## AIM OF THE TASK
Reproduce the part of the material that opens with the line containing "Image resolution: width=802" and closes with the line containing "pyautogui.click(x=253, y=455)", changing "Paste" to "Insert" and leaving everything else unchanged.
── DATA IN THIS EXERCISE ──
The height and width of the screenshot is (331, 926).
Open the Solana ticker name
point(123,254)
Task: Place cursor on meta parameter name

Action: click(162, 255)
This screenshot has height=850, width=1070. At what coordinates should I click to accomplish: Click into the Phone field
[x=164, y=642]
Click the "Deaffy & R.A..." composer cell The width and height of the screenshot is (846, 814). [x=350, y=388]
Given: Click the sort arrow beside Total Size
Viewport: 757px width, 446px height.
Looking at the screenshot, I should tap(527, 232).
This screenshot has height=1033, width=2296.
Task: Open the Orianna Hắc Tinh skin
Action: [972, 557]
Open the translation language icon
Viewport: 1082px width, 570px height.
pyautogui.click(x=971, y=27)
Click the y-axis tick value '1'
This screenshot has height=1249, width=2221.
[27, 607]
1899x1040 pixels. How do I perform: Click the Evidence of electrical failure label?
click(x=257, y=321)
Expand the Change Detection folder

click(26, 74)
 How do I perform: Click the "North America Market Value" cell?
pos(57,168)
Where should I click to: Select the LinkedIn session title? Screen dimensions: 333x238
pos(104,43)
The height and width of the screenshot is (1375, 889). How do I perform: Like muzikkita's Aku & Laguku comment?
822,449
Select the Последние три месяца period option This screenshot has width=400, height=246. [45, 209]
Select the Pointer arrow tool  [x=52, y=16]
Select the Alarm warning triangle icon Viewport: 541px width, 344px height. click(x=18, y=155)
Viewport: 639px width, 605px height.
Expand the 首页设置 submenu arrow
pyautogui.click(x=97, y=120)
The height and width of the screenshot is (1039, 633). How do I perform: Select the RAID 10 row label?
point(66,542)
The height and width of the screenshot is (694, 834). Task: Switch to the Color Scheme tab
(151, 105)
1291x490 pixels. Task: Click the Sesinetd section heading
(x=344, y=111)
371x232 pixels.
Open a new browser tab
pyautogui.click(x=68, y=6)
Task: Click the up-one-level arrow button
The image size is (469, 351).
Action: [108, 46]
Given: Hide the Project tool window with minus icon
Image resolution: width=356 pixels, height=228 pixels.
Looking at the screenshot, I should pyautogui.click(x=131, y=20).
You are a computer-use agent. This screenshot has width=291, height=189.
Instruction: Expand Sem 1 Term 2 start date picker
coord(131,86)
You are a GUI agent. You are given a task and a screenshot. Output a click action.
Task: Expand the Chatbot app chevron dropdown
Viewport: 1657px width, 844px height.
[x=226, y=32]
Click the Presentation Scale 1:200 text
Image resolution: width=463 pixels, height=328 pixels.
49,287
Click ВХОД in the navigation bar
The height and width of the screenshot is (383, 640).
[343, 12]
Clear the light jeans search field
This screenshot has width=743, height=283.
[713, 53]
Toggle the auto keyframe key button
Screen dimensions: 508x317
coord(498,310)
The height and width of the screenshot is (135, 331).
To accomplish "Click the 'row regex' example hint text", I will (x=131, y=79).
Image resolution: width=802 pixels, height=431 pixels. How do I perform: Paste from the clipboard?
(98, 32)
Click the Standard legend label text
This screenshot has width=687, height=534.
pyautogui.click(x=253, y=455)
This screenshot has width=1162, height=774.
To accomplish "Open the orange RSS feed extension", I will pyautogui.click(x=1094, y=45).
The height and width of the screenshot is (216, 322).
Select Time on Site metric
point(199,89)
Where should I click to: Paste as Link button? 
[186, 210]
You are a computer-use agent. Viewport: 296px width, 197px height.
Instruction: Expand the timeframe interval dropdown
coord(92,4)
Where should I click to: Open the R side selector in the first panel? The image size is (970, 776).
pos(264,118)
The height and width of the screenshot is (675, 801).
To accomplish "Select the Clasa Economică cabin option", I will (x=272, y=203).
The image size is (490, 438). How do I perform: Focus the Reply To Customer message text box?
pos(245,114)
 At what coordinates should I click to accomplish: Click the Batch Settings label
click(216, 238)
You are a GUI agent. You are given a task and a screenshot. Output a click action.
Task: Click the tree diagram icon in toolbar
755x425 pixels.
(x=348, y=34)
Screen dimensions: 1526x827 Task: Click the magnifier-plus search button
───
## WRITTEN RESPONSE
Image resolution: width=802 pixels, height=431 pixels. How do I perform: Insert from the clipboard?
(98, 32)
Click the Standard legend label text
This screenshot has width=687, height=534.
pyautogui.click(x=253, y=455)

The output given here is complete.